# WHAT YOU SHOULD DO
Write down exactly what lies from the line containing "Viewport: 426px width, 504px" to the end of the records, inclusive, and omit the pictures.

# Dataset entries
"""
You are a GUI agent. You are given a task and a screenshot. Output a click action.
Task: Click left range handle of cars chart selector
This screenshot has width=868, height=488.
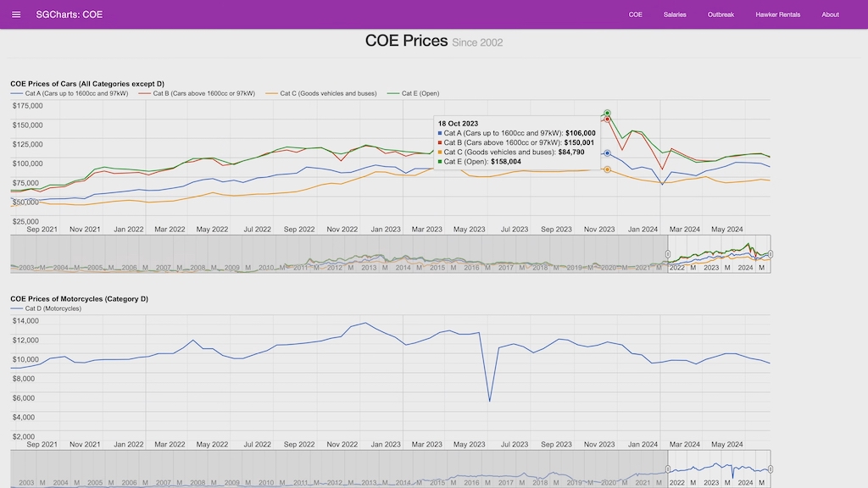(668, 254)
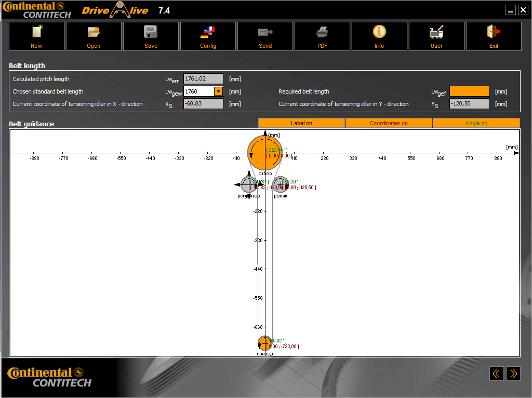Click the New project icon
532x398 pixels.
[36, 33]
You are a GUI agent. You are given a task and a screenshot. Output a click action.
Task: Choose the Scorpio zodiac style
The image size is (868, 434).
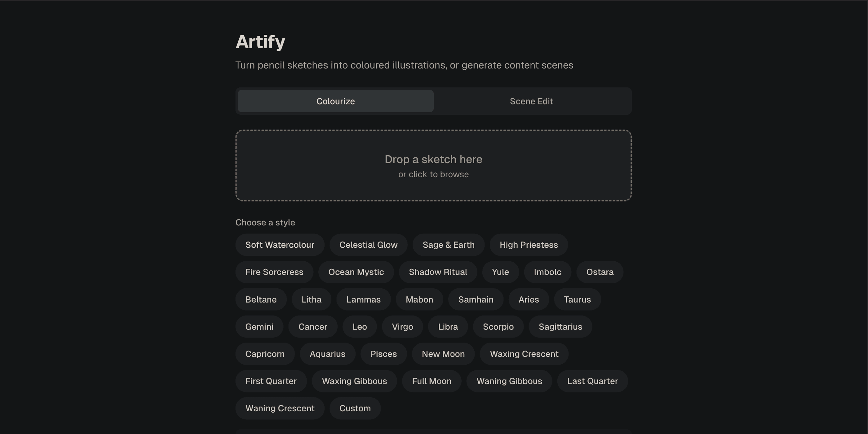(498, 327)
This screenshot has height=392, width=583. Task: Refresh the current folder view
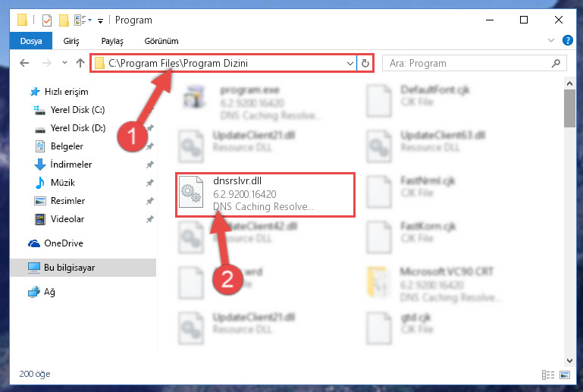(x=365, y=63)
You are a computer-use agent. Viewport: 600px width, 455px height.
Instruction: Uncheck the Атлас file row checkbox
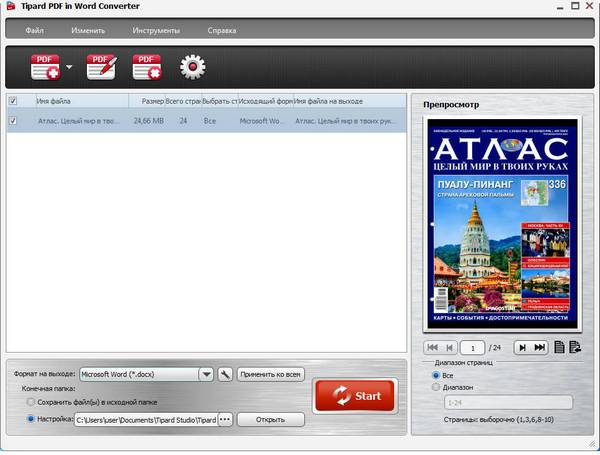pos(13,121)
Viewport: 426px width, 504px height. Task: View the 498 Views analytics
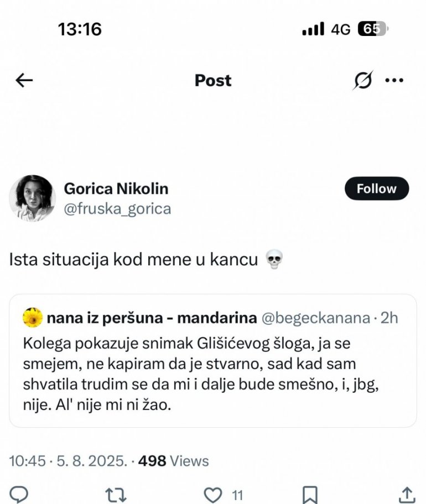(x=173, y=460)
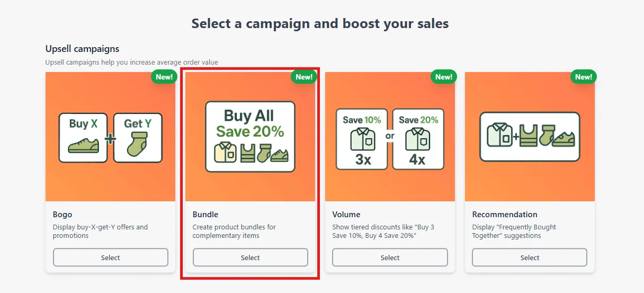Click the New! badge on Bundle card
Image resolution: width=644 pixels, height=293 pixels.
304,77
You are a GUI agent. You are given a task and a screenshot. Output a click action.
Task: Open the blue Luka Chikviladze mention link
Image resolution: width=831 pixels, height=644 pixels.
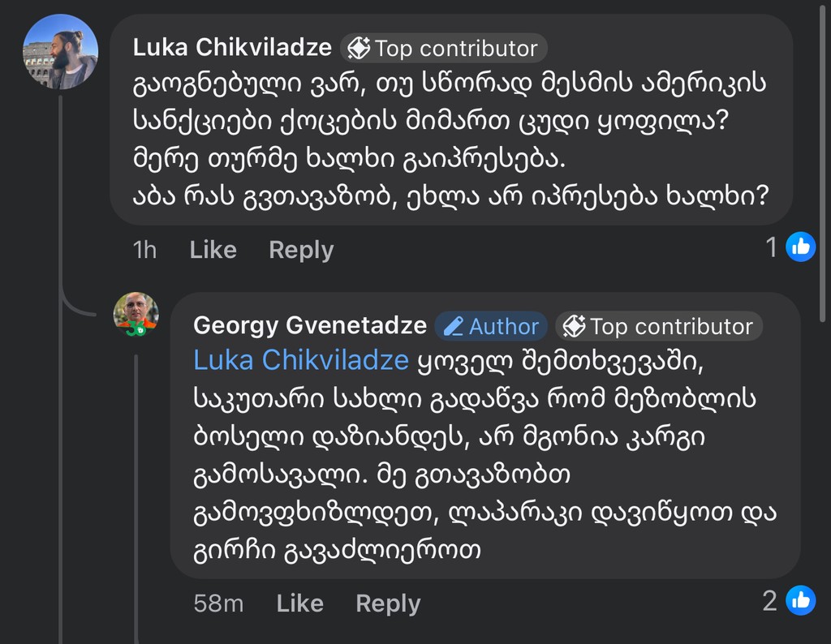pos(300,360)
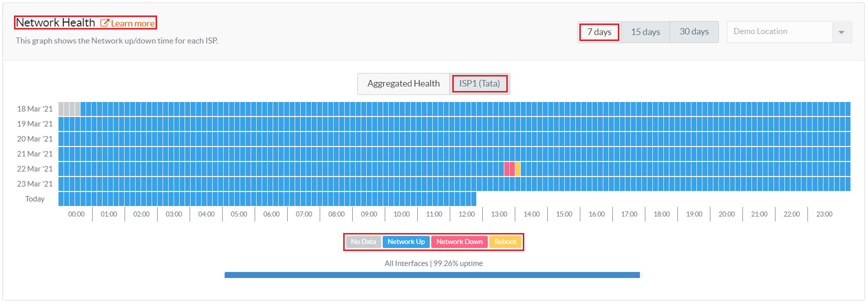Viewport: 868px width, 304px height.
Task: Switch to the 30 days range
Action: click(x=694, y=32)
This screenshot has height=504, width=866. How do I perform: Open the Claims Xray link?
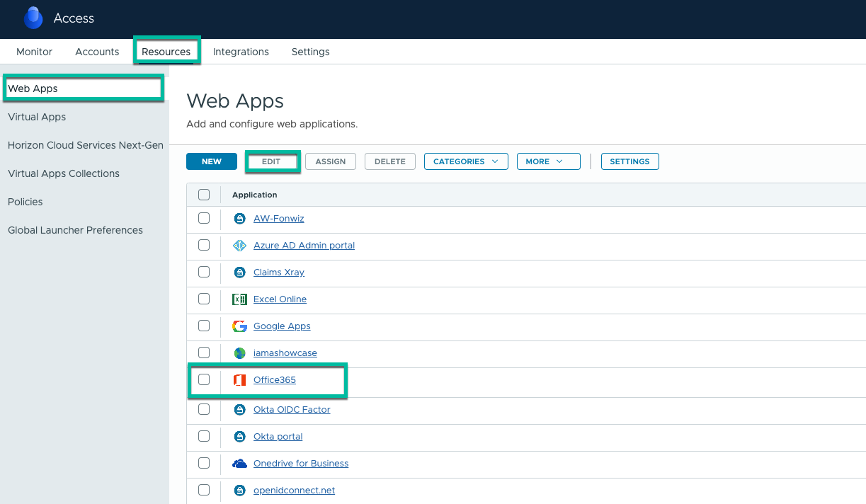point(279,273)
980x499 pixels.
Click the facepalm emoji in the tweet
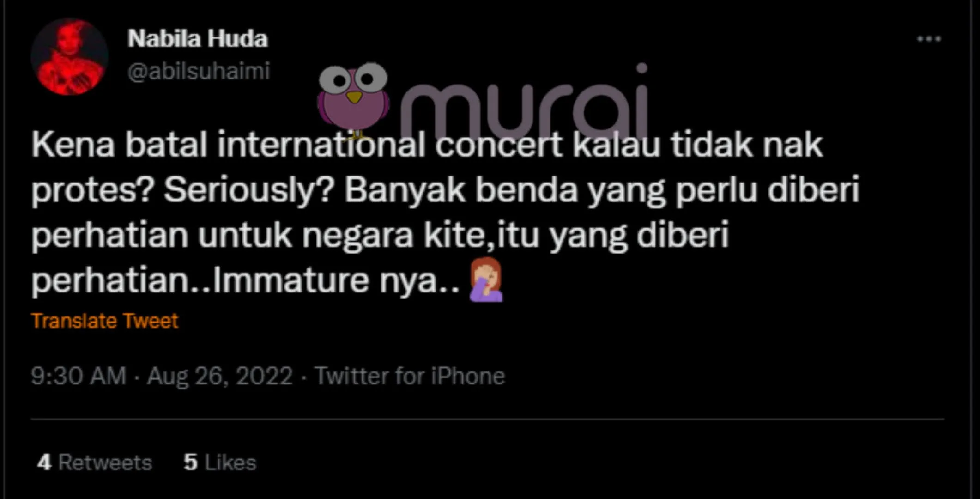486,280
"""
# ANSWER TO THIS PROBLEM
Viewport: 426px width, 504px height. Task: View the 498 Views analytics
(x=173, y=460)
Click the New! badge on Bundle card
Image resolution: width=644 pixels, height=293 pixels.
304,77
You are a GUI agent. You are given a task and a screenshot. Output a click action.
Task: Open the blue Luka Chikviladze mention link
Image resolution: width=831 pixels, height=644 pixels.
pos(300,360)
Viewport: 868px width, 304px height.
Task: Switch to the 30 days range
Action: click(x=694, y=32)
This screenshot has height=504, width=866. How do I perform: Open the Claims Xray link?
point(279,273)
980x499 pixels.
Click the facepalm emoji in the tweet
486,280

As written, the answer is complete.